Our Referendum Road Trip, gained attention as it crossed through Waterford, Cork, Clare, Galway, Sligo and Leitrim ahead of the referendum on May 25th. The project contains ten minute films made in each location that gather and reflect on the perspectives of the Yes Campaign at local level and the grassroots people around the country who were working so hard on this issue and who have forced a volte face from many politicians and political parties. Campaigners, musicians, poets, film makers, trade unionists, local politicians and the passer-by have all told us what they think.
The content deals seriously with the questions raised by the referendum but also uses inventive performance to discuss and show the subjects that have haunted the Irish population in the last decade around the historical treatment of women in Ireland, while strengthening the reasons why the 8th must be repealed at regional and local level. The films include performances at Ballinspittle's moving statue in Cork, the peak of Knocknarea mountain in Sligo (mythical burial site of Queen Maeve), bidding on bulls at a cattle mart in Ennis; some female 'powerhouse' busking in Galway, and a performance of 'The Stolen Child' at a waterfall in Leitrim.
Since the 1980s members of IMELDA have been amongst those meeting the 10 women a day at airports in London giving some of them financial help, care and shelter.
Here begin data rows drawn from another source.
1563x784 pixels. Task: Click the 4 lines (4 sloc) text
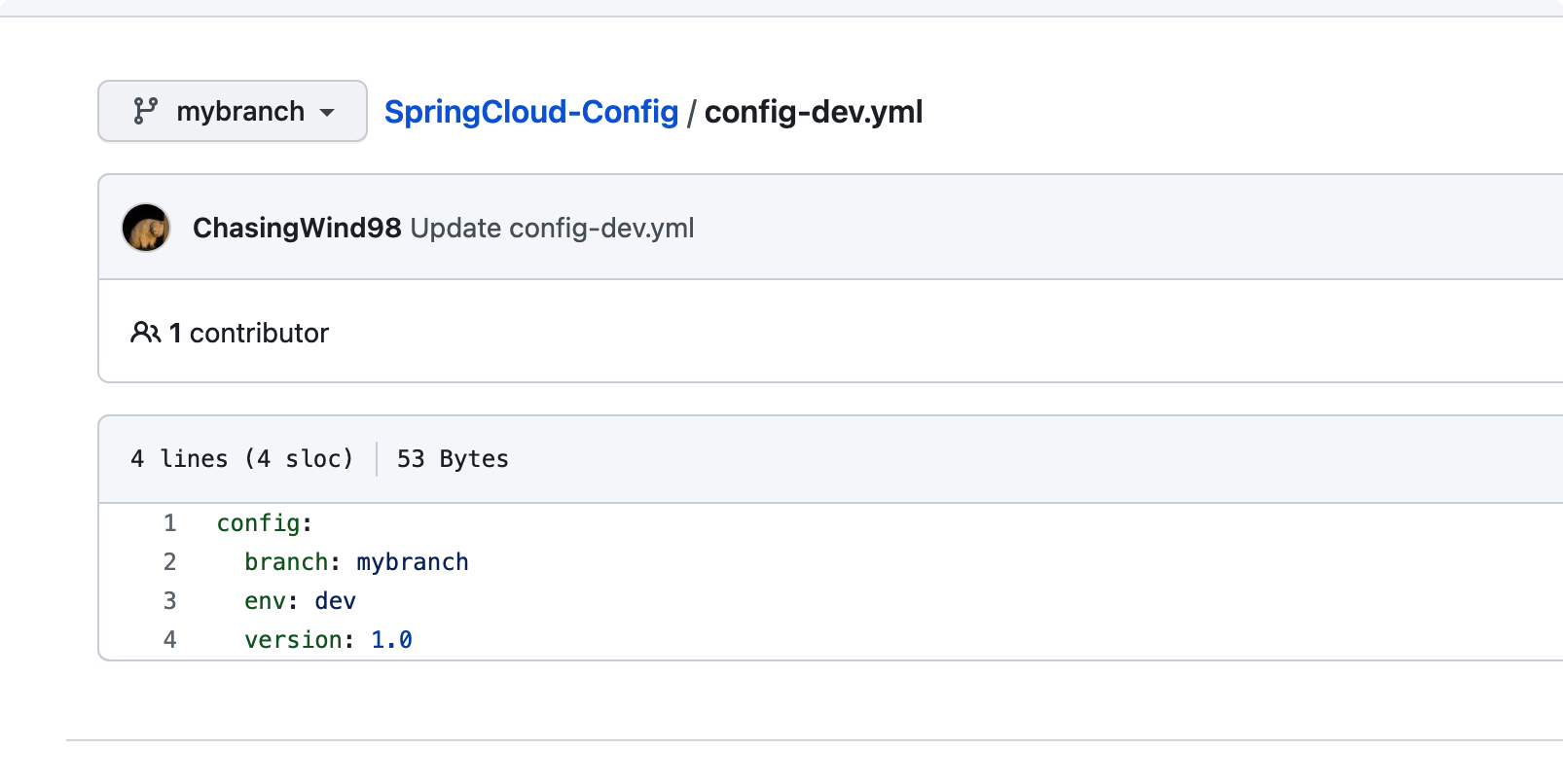click(241, 458)
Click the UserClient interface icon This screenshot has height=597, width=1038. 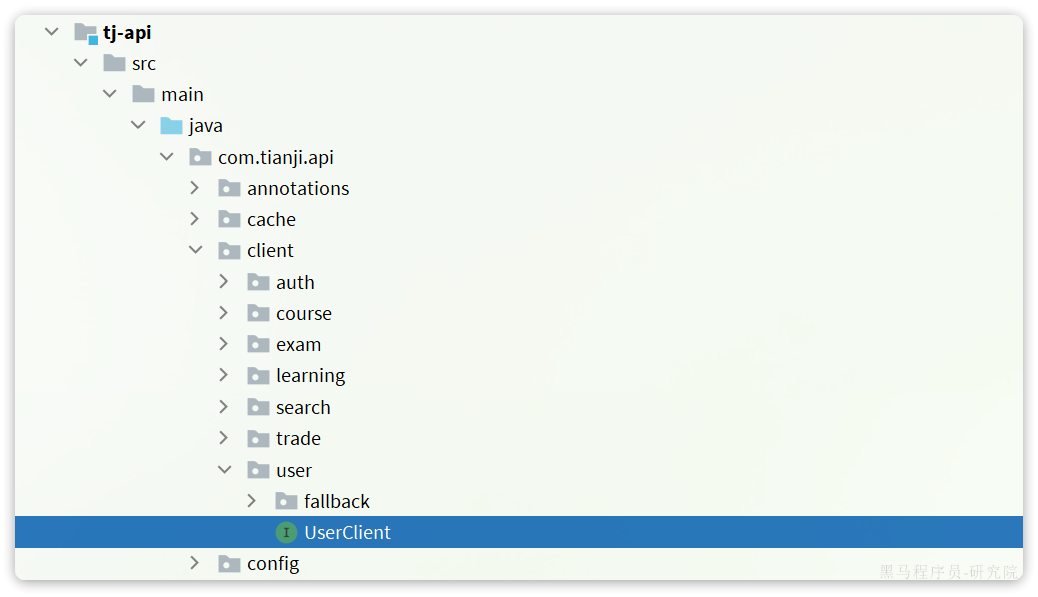click(x=286, y=532)
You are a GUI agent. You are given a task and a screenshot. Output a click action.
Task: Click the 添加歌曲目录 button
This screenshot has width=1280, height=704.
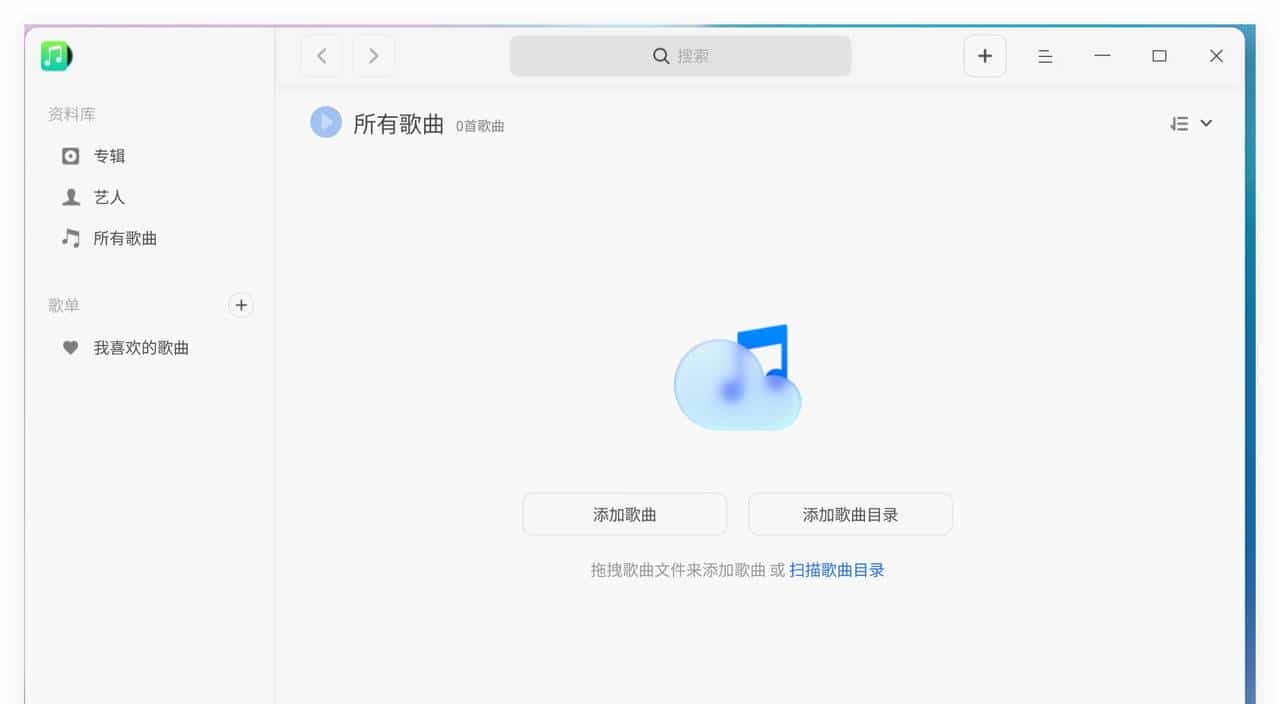[x=850, y=513]
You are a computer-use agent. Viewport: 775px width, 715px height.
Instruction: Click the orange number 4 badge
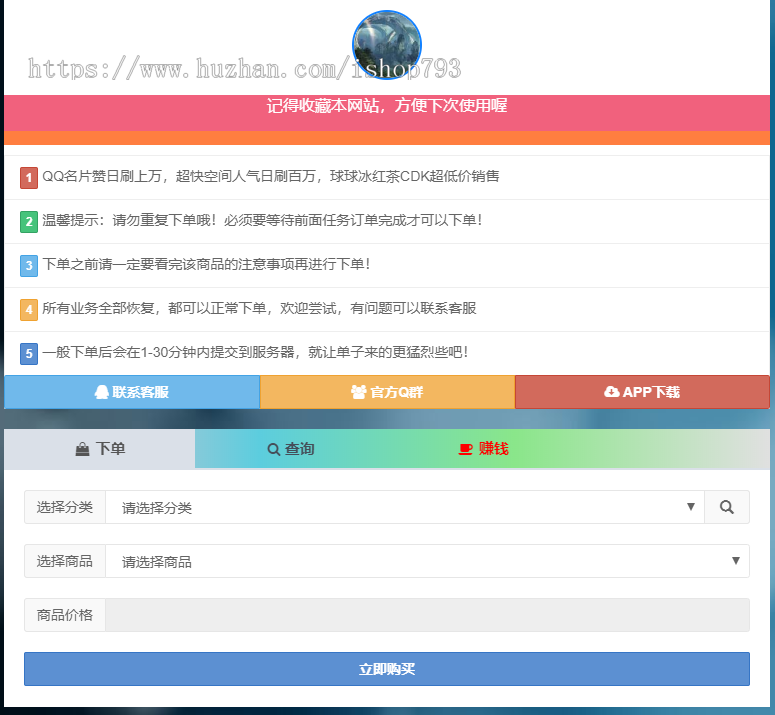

In returning home to support local conversation on repealing the 8th Amendment, Speaking of IMELDA also posed the question:
Why would Ireland continue to make England the Legal Destination for Abortion?
In answering this we show the hidden work that has been undertaken by Irish women abroad to alleviate the problem of the 8th Amendment.
These films track the momentum of the Repeal movement and YES Campaign, providing information on how to talk about a difficult subject. During the campaign these provided excellent materials to help convince friends and the undecided. They were also made by the IMELDAs to honour and document the achievements of Repealers and Yes campaigners for five years of long hard work.
We visited Waterford with our mobile chat-show and red sofa to seat anyone who wanted to discuss the referendum. We blahed with Rise and Repeal, People Before Profit, Parents for Choice, Grannies for Choice, Sinn Fein and Pro choice Waterford. Older IMELDAs related their stories in supporting Irish women on the abortion underground trail over many years in London through the Irish Women’s Abortion Support Group, now succeeded by the Abortion Support Network.
We stopped in Cork with our mobile chat-show and red sofa to seat anyone who wanted to discuss the referendum. We met: Cork Together for Yes, Parents for Choice, Disabled People for Choice, Rebels for Choice; Mary Crilly from Domestic Violence, Cork who was recently voted Cork person of the month; the film maker Oonagh Kearney whose short film, The Christeningwas used as evidence in the Citizen’s Assembly; Dr. Sandra McEvoy, former coordinator of Woman’s Studies in UCC, and finally some fascinating and brave women from Ballinspittle who were girls at the moment of the moving statue phenomenon.